Ce lancement de la saison 3 du ‘’Journal télévisé rappé’’ a été l’occasion, devant un public conquis et intéressé, d’opérer une ouverture sur l’international, où le ‘’transfert de compétences’’ en la matière (Xuman) a bien fonctionné en Côte d’Ivoire, en Tunisie, en Jamaïque, et bientôt au Japon.

Le public s’est marré, prenant un plaisir fou à voir les vidéos où les deux présentateurs et leurs correspondants se moquent des fabricants de bouillons, des opérateurs téléphoniques en prennent pour leur grade (‘’Ils nous harcèlent avec leurs promos. Ils nous arnaquent avec leurs cadeaux), des ‘’voyants’’, qui ont pris l’habitude de ‘’prédire’’ les issues des combats de lutte ou des scrutins électoraux. Ils se moquent aussi des navétanes, ces championnats populaires devenus des ‘’combats de football, ou encore de l’Université Cheikh Anta Diop devenu un ‘’camp d’entraînement du GMI (Groupe mobile d’intervention)’’

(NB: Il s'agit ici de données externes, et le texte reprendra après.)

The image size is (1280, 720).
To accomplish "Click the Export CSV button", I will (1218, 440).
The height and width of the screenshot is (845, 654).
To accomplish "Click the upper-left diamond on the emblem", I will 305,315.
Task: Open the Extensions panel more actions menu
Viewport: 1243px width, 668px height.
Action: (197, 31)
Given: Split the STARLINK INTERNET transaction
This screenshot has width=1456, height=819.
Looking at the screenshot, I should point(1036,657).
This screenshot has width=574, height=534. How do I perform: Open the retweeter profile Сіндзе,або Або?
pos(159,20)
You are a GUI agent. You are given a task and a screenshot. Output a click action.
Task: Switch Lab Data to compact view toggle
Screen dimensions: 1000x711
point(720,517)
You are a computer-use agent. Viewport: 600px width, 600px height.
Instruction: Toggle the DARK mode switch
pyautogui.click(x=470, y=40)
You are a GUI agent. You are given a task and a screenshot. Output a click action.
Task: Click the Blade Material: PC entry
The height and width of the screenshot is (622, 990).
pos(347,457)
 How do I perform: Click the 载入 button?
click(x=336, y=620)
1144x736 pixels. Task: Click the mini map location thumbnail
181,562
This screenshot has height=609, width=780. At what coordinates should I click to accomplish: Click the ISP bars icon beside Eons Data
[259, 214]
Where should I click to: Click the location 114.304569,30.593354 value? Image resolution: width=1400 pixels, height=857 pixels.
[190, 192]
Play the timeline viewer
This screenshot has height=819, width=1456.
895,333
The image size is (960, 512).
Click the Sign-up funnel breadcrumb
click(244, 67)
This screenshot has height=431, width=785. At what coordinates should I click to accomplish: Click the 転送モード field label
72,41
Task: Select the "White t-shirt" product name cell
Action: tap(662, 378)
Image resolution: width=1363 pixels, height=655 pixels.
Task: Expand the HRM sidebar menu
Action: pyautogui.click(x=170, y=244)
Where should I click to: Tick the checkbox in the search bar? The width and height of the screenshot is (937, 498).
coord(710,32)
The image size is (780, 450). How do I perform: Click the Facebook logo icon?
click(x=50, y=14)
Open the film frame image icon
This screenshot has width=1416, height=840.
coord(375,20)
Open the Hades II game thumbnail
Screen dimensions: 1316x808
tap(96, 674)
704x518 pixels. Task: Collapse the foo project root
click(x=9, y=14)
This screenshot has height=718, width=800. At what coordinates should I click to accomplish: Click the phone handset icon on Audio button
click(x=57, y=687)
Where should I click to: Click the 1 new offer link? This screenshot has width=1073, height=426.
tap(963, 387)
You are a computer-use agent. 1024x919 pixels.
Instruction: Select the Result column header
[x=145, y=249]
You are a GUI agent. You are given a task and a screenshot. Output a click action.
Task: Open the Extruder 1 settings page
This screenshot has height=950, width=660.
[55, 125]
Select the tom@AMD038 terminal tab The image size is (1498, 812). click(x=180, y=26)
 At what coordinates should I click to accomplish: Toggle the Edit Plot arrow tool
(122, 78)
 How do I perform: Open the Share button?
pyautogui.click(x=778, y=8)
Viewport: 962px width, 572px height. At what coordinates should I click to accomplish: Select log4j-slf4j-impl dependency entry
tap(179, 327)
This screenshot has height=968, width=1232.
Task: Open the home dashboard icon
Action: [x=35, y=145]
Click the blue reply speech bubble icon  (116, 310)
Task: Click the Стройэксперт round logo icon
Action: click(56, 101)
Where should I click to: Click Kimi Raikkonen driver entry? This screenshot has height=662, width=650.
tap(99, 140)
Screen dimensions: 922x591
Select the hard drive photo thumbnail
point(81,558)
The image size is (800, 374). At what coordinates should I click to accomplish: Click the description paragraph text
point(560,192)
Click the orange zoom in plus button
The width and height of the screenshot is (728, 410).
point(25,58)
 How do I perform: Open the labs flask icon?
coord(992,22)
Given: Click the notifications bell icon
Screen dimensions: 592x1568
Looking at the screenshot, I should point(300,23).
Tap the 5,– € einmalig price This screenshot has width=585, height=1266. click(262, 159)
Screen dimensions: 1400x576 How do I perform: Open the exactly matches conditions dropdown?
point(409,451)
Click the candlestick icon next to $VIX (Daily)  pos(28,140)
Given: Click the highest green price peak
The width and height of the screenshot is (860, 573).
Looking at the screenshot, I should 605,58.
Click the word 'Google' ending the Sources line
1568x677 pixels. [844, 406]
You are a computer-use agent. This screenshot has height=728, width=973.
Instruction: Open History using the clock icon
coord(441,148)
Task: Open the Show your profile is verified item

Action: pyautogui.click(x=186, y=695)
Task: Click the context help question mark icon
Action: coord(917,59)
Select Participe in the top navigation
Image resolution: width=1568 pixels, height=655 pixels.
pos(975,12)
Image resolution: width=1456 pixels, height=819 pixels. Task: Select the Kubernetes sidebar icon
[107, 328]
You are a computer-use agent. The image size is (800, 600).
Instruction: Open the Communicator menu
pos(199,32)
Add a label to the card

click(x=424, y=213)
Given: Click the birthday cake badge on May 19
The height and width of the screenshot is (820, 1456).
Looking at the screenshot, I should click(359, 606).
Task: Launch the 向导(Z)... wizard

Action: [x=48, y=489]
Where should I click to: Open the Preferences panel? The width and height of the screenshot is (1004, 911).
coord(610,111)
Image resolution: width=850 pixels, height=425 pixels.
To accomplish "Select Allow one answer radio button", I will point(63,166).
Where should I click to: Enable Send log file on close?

Le ‘’Journal télévisé rappé’’ est une affaire de son temps, de tous les temps : sur le pupitre, les papiers de Keyti côtoient la tablette de Xuman, les deux parlant d’un monde interconnecté grâce aux technologies – ‘’charia 2.0, Gaza : genocide loading -, mais en prise à la barbarie humaine.

Le succès et l’écho retentissant que le ‘’Journal télévisé rappé’’ a, au Sénégal et au-delà de ses frontières, rappelle étrangement l’histoire du mouvement hip-hop au Sénégal. De nombreux acteurs ont apporté leur contribution à la réalisation du projet. Débuté de manière quasi-confidentielle par des illuminés que personne ne prenait au sérieux et aujourd’hui sujet d’intérêt pour public, chercheurs et autres institutions en quête d’influence.

Mardi soir à Sorano, le lancement de la saison 3 ne pouvait s’achever sans une boutade de l’un des deux présentateurs du JTR, Xuman. Il s’est excusé pour le retard apporté au démarrage de la manifestation – 20h 20 au lieu de 19h -, laissant échapper la critique dans un éclat de rire : ‘’au Sénégal, on est en avance d’une heure sur le temps universel’’.